- PROBLEM -
Could you print the material word for word, starting with the line containing "The width and height of the screenshot is (2453, 888)." and going on through the line containing "Click the Reports bar chart nav icon", leaving out the pictures?

- EXERCISE DATA -
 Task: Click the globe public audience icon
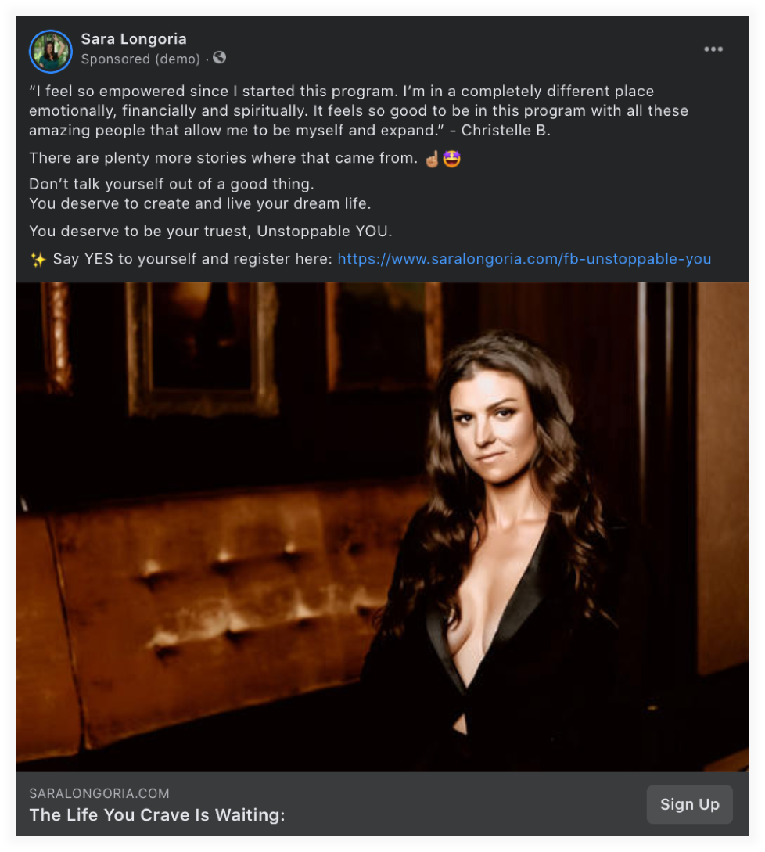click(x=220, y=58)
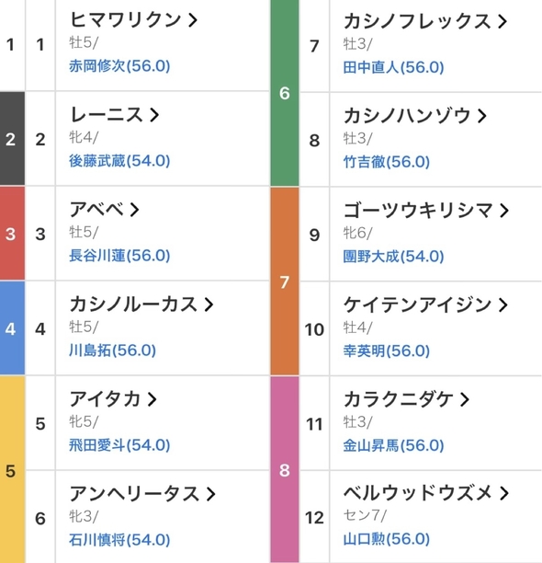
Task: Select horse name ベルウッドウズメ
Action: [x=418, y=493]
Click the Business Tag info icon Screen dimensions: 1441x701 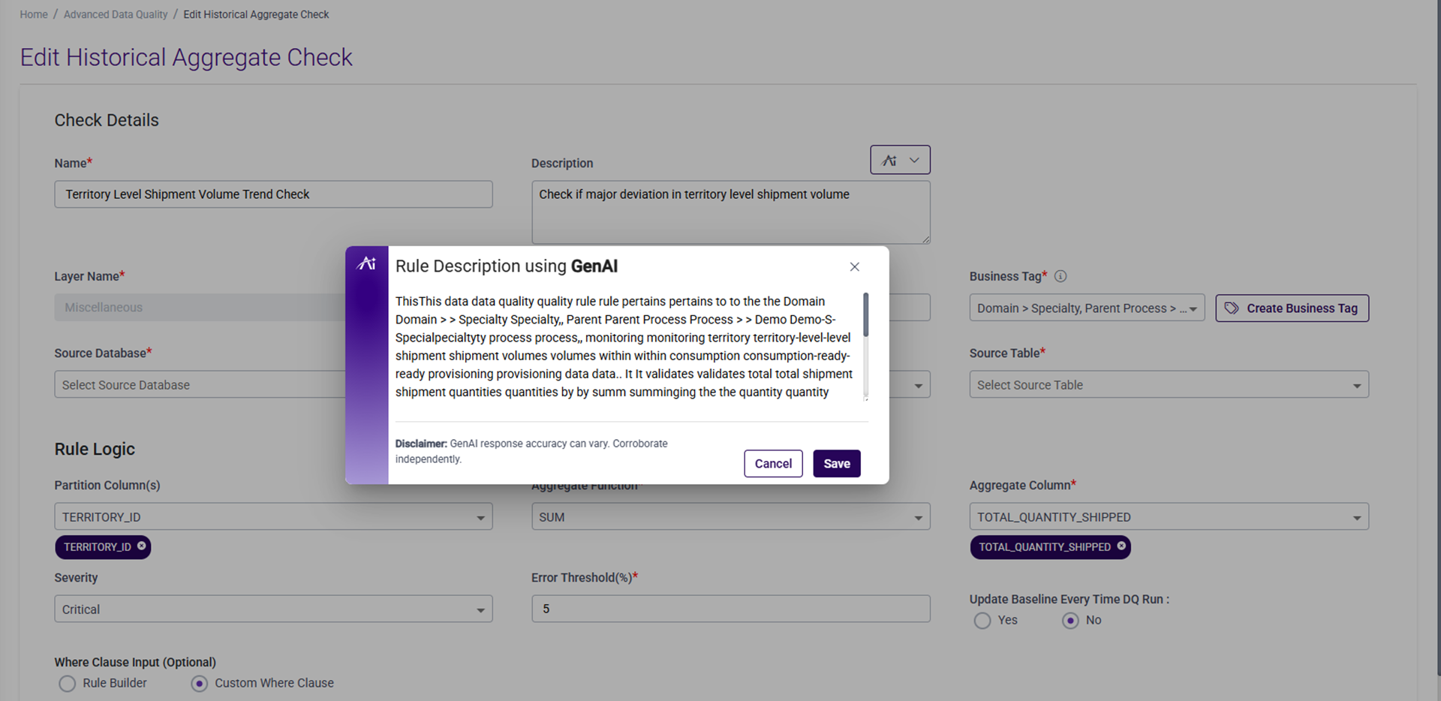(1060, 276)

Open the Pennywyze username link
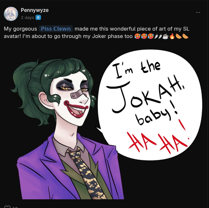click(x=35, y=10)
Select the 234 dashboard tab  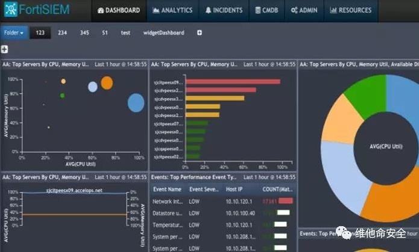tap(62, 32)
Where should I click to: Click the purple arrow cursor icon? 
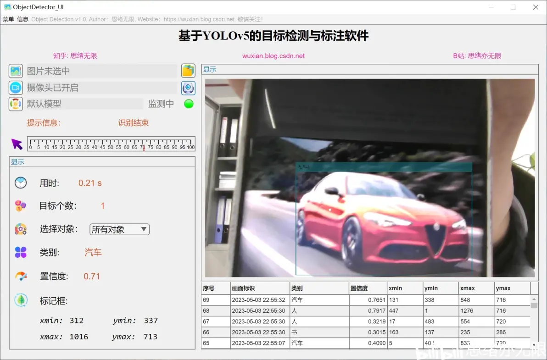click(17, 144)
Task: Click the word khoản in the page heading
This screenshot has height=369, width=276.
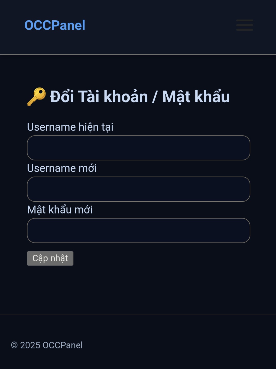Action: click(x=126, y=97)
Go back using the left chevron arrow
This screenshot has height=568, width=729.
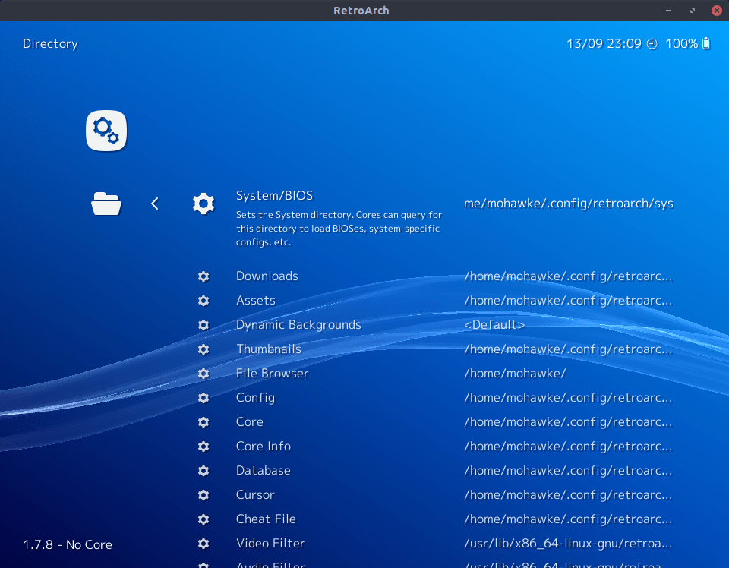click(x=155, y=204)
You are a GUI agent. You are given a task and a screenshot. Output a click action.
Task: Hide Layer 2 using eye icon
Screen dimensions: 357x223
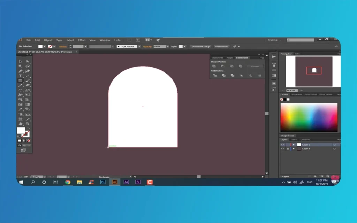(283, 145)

---

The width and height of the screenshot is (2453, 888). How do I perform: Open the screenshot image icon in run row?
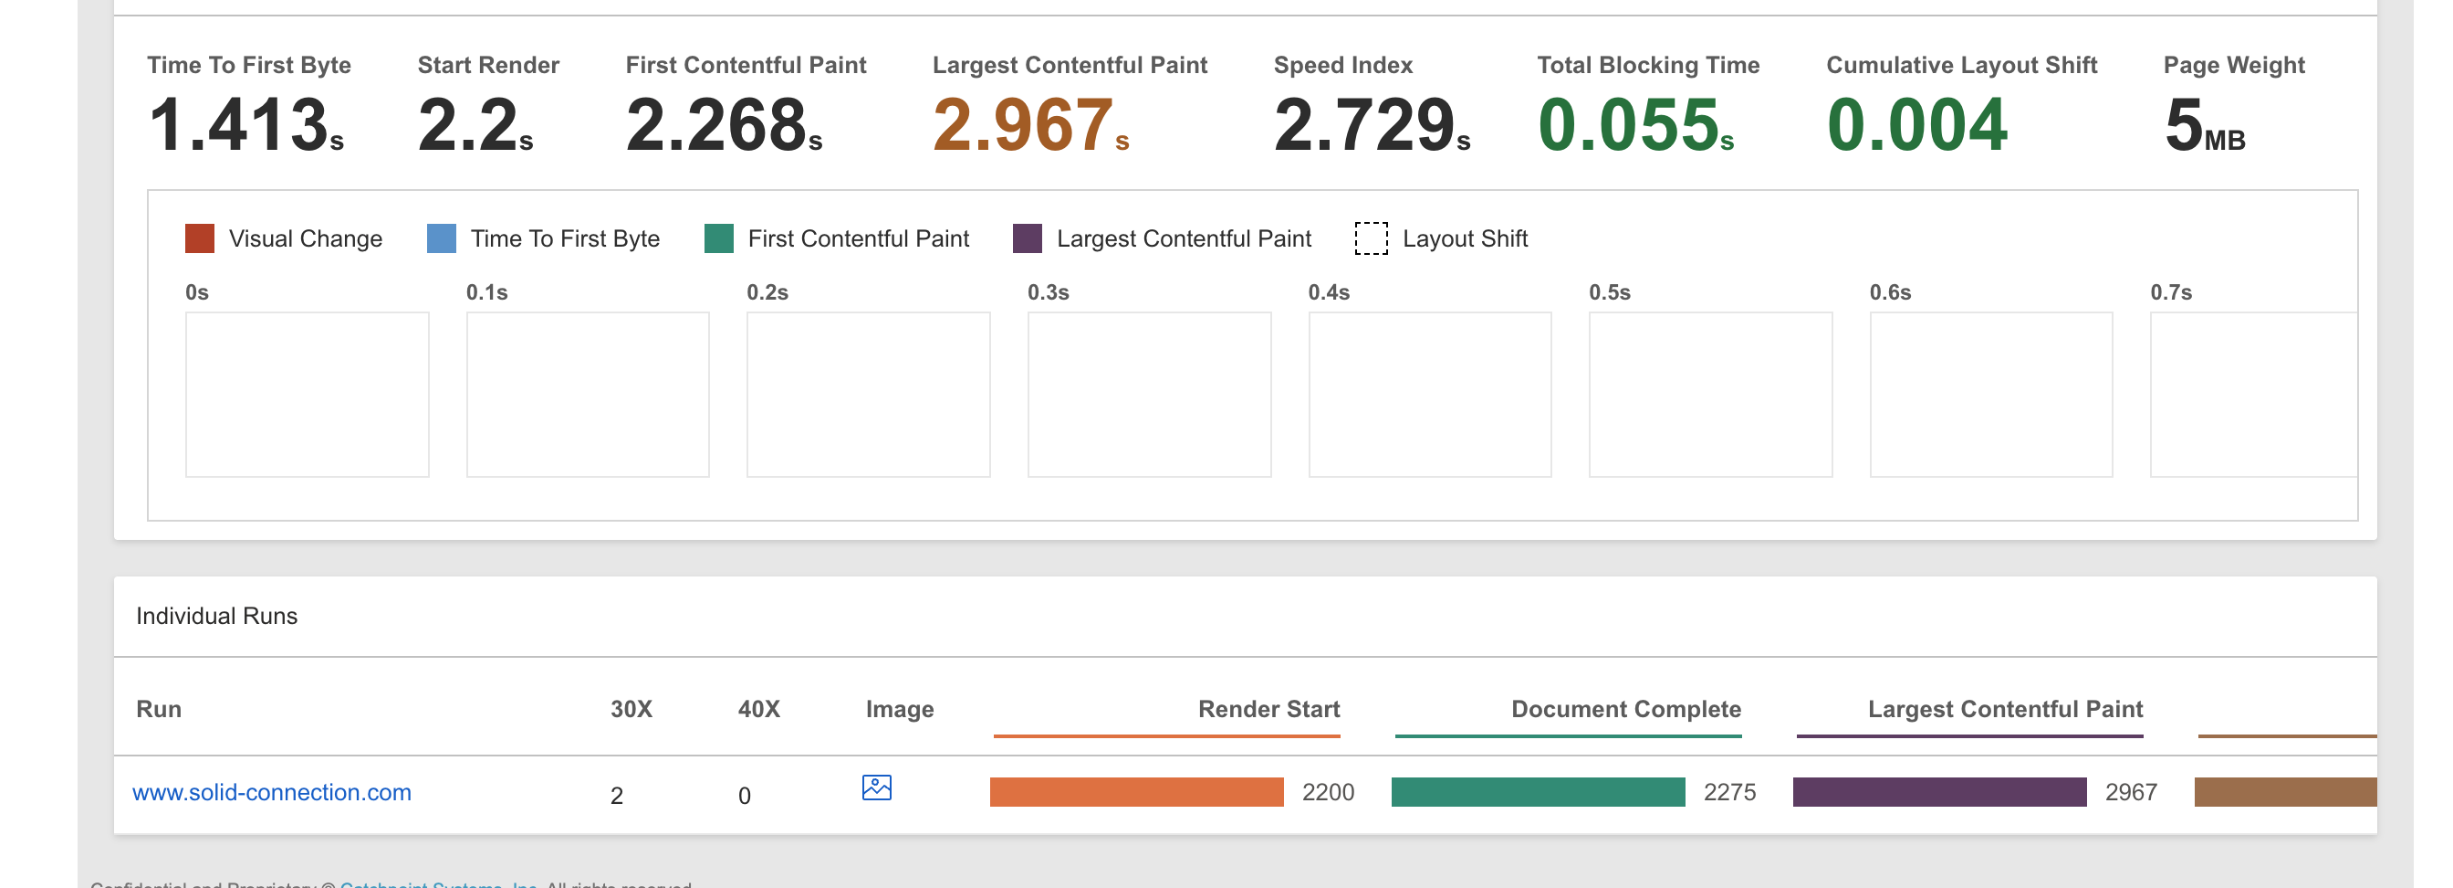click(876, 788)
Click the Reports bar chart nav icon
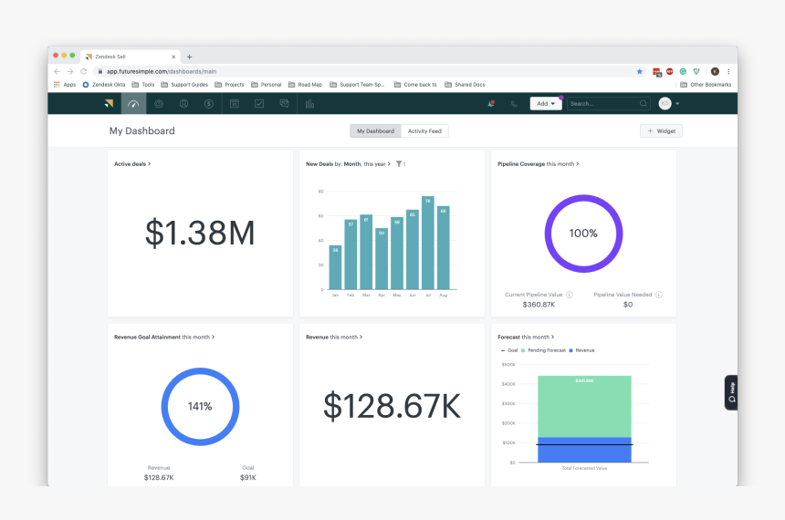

---

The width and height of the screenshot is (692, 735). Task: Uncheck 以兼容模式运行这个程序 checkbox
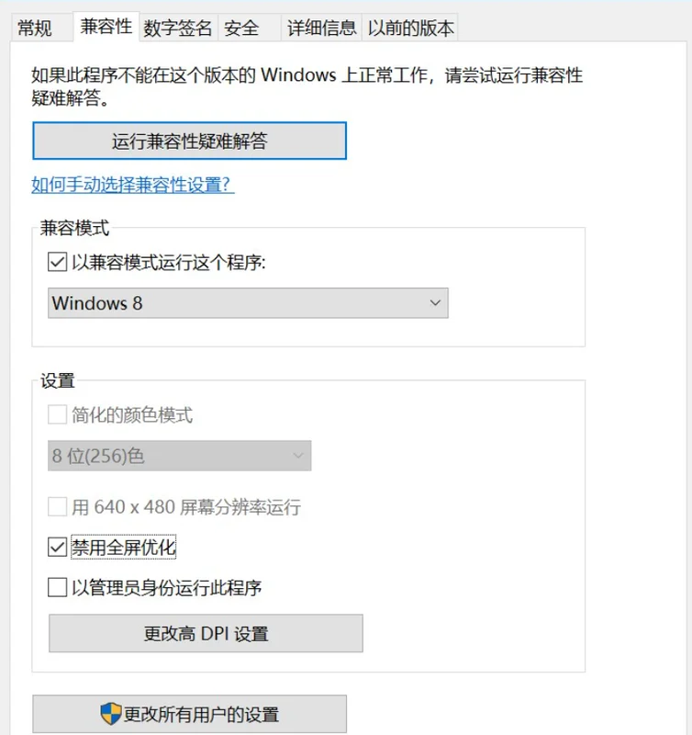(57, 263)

- ANSWER FOR THE TASK -
The width and height of the screenshot is (2453, 888). How do I perform: Open the screenshot image icon in run row?
click(876, 788)
Click the Reports bar chart nav icon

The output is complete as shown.